## [DATA IN THIS EXERCISE]
↓
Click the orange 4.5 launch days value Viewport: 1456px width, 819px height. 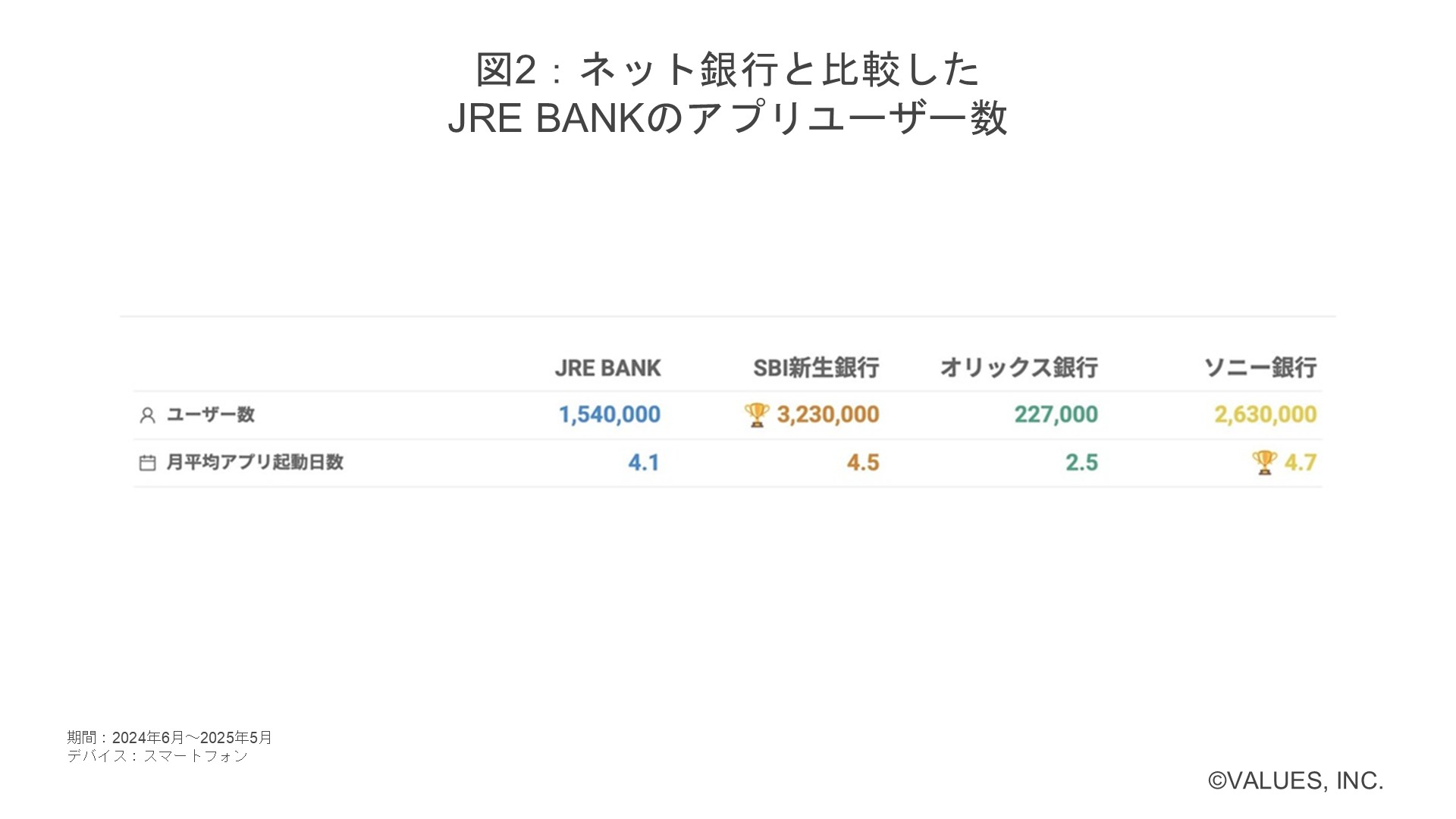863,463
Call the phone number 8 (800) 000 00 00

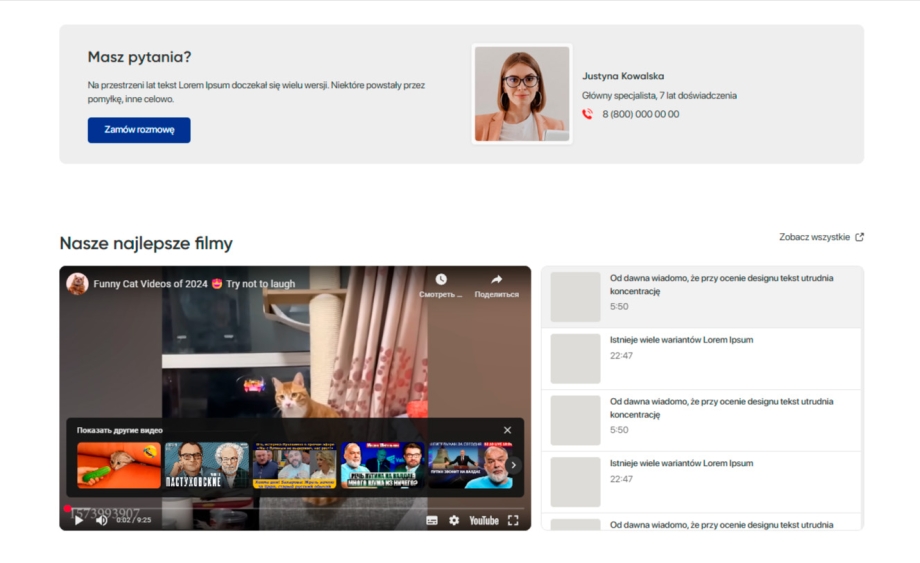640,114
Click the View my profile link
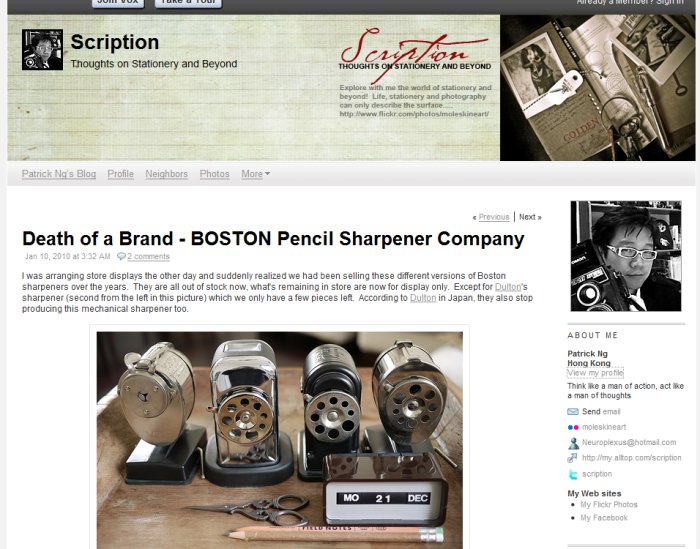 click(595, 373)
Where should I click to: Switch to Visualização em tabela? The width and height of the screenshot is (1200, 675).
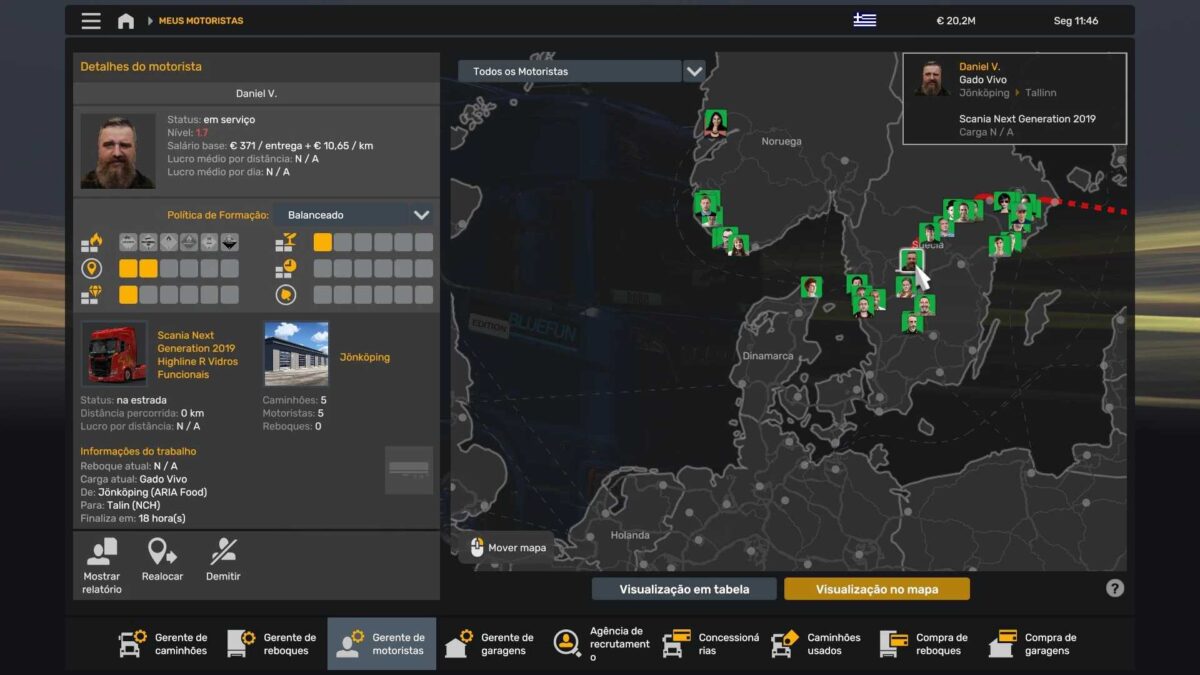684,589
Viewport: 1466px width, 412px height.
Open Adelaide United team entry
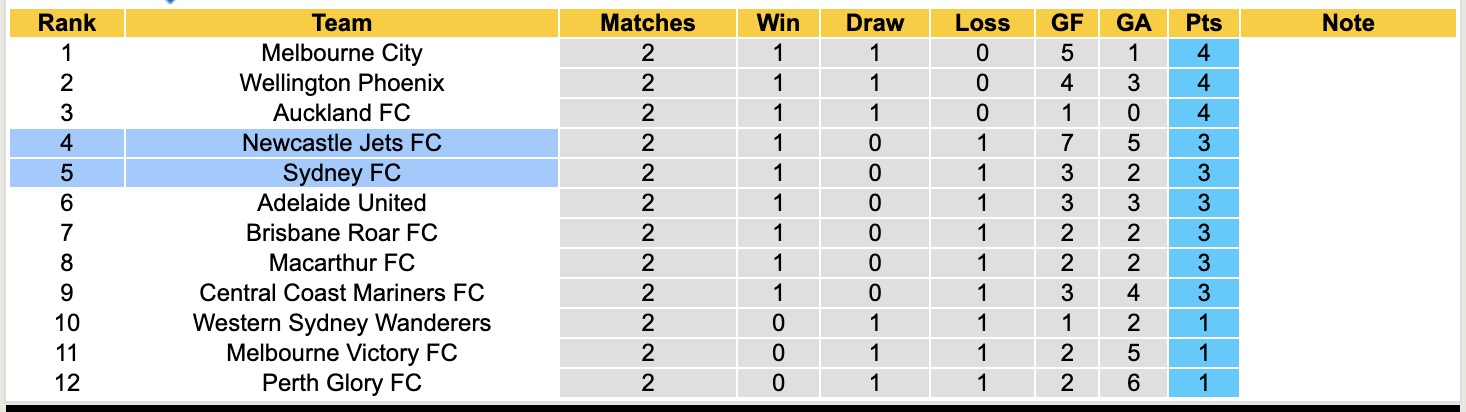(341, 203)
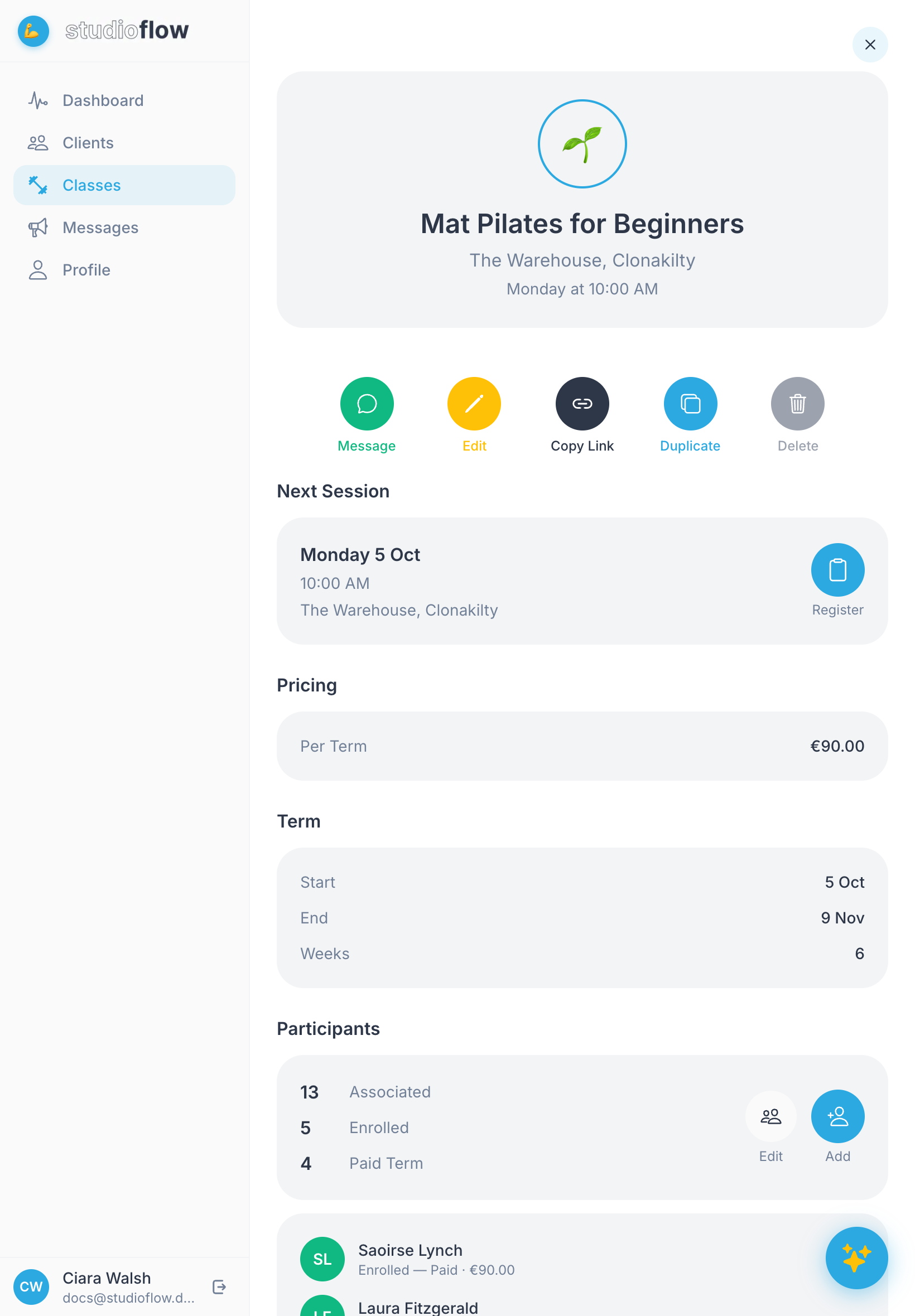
↑
## [REQUIRED WORK]
From the line containing "Viewport: 1466px width, 412px height." through the last line of the entries, copy each line exactly and only those, skipping all pictures.

## [YOUR RESPONSE]
Viewport: 1466px width, 412px height.
Open Adelaide United team entry
(341, 203)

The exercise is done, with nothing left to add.